Symptoms
An aneurysm may be discovered incidentally while performing brain imaging for an unrelated symptom.
One of the potentially devastating clinical presentations is a hemorrhage from the aneurysm. Up to 60% of patients may recall having had a headache in the weeks preceding the hemorrhage (refered to as a sentinel hemorrhage). When an aneurysm ruptures, blood acutely fills the surrounding subarachnoid spaces and may spill to distant spaces and be termed diffuse. The hemorrhage may also extend or be solely located in the ventricles (intraventricular hemorrhage) or in the brain parenchyma (intraparenchymal hematoma). Following an aneurysmal rupture, the patient often reports a severe headache of sudden onset refered to the worst headache of my life. Nausea, Vomiting, Nuchal rigidity, sensitivity to light and noise might accompany this inaugural headache. Depending on the severity and extent of the hemorrhage, focal neurological deficits as well as altered consciousness (up to a comatous state) may be noted.
Aneurysms may also manifest without bleeding. These symptomatic unruptured aneurysms may present with various presentations depending on their location and size. Seizures, transient ischemic attacks or strokes and mass effect on surrounding structures may be accounted by the aneurysm. More specifically, an aneurysm may exert mass effect on the adjacent brain parenchyma, brainstem and cranial nerves such as the optic nerve (visual loss) and the third cranial nerve (dilated pupil and diplopia).
Diagnosis
The sequence of evalution differs if a subarachnoid hemorrhage is suspected or not.
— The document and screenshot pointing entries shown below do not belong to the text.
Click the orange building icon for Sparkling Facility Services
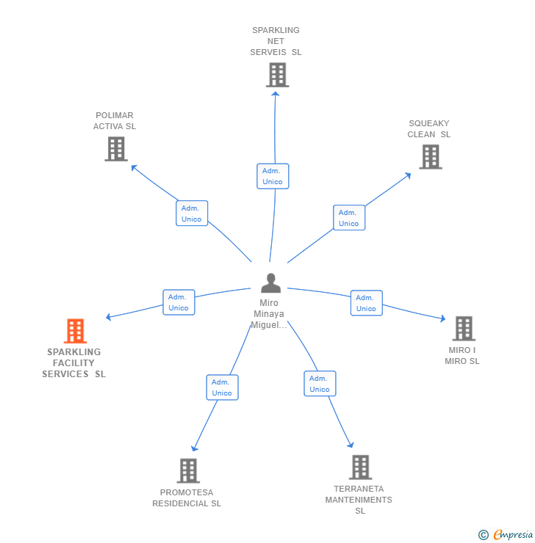[x=75, y=331]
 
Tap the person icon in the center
[x=271, y=283]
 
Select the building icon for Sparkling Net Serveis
[x=277, y=75]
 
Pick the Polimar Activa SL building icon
[x=115, y=149]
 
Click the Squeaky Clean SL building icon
[x=430, y=156]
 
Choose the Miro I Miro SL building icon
[x=463, y=329]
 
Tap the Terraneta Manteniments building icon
[x=360, y=467]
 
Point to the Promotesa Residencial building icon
[x=188, y=470]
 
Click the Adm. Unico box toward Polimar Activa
[x=192, y=214]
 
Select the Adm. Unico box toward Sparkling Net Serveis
[x=273, y=176]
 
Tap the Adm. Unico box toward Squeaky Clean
[x=349, y=218]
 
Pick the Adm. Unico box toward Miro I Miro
[x=366, y=303]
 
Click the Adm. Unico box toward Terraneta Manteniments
[x=320, y=384]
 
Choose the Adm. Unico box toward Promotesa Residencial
[x=222, y=387]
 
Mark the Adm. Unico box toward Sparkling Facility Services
[x=179, y=302]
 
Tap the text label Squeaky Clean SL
[x=429, y=129]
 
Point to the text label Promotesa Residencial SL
[x=187, y=498]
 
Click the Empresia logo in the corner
[x=506, y=535]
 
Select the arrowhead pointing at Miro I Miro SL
[x=442, y=318]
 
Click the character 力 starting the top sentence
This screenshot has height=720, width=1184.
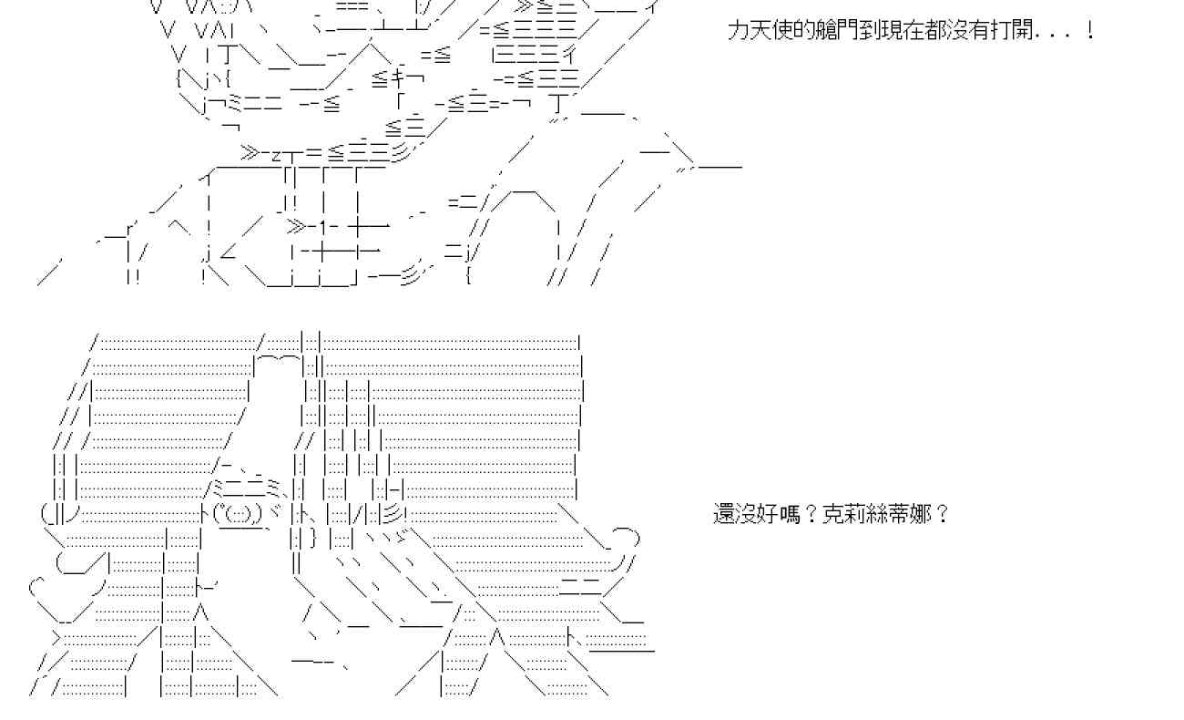point(738,31)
If a hemorrhage is suspected, a CT scanner without contrast must be done initially to document the presence of blood in the subarachnoid spaces and potentially in other locations (ventricles and/or parenchyma). If CT scan does not show any blood or intracranial mass and the history is hightly suggestive of a hemorrhage, a lumbar punture should be performed to evalute if blood products are present in the cerebrospinal fluid. If this exam is also negative, then pursuing further investigation remains to the treating physicans discretion.
When subarachnoid hemorrhage is confirmed (CT or Lumbar puncture), aneurysm imaging should be sought. To date, many centers are performing high quality CT scans to image the vessels of the skull base and document aneurysms. In other centers, an angiography remains the gold standard.
For patients with symptomatic unruptured aneurysms, preferred imaging modality varies between centers depending on the quality of the CT scanner and MRI scanner. Sometimes an angiography may be needed to detail the morphology of the aneurysm, the artery from which it arises and the distal branches and perforating arteries.